The students — Megan Reback, Elan Stahl and Hannah Levinson — divided the piece into thirds and then read the final line of this section together:

My short skirt is a liberation
flag in the women’s army
I declare these streets, any streets
my vagina’s country.

They have all received one-day in-school suspensions — not for saying “vagina,” exactly, but for disobeying school officials. The students told the Journal News that they debated not saying “vagina,” but ultimately decided it was important to stay true to the work.

Both the students and the principal held press conferences on the controversy. And the principal sent this statement Tuesday morning outlining the school’s position.

As we wonder at what age, precisely, vagina is an acceptable word, we turn to the Journal News for the community reaction:

“When I was able to say the word ‘vagina’ and be proud to say it … and it wasn’t crude and it wasn’t inappropriate and it was very real and very pure, it was important to me,” Reback said yesterday. “We were willing and ready to take whatever came.”

The administrators’ decision to suspend the girls has caused an uproar within the school, with students making T-shirts and posters to protest the punishment. A group opposed to the suspension has been created on Facebook.com, a popular Internet networking site, and had attracted more than 350 members yesterday.

The move has prompted parents to write to the Board of Education and circulate e-mails calling the suspension a “blatant attempt at censorship.”
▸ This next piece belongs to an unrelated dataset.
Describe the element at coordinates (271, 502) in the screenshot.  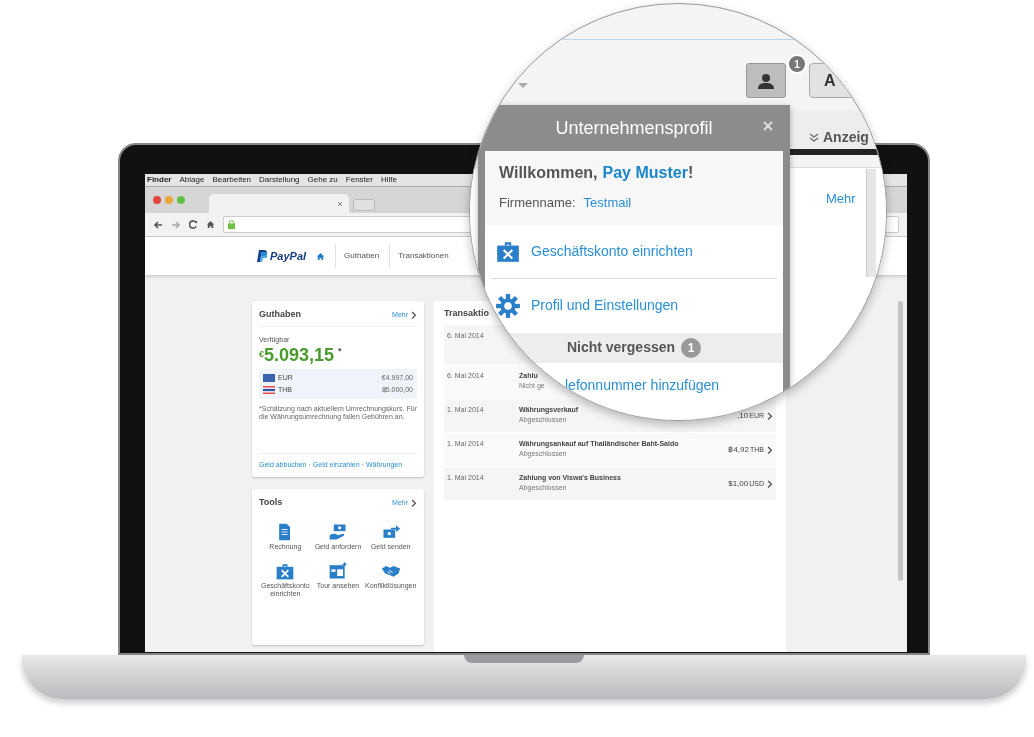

Eve Ensler, who grew up in the same county, has weighed in: “What is wrong about the word ‘vagina,’ which is the correct biological term for a body part?” Ensler asked. “It is not slang. It is not dirty or racy. The fact that it was censored is an indication of exactly what is going on in American schools, where girls and boys are not being educated about their bodies in a healthy way. We’re pushing everything into the closet.”

“We need open, healthy sex education where girls know and love their bodies,” added Ensler.

The Journal News notes that the U.S. Supreme Court has said students “do not shed their constitutional rights to freedom of speech and expression at the schoolhouse gate.”

Public school officials, however, may regulate student expression that substantially disrupts the school environment or that infringes on the rights of others. Many courts have held that school officials can restrict student speech that is lewd, The First Amendment Center said.

The courts have been very generous to school authorities over the years, but It’s difficult to see how using the the word “vagina” does any of the above or could be considered “lewd.”

Allen Hershkowitz, a former town councilman and father of two students at John Jay high school, is right on when he says, “No one should be embarrassed to use the word ‘vagina.’ … It’s exactly the opposite message we should be teaching our children.”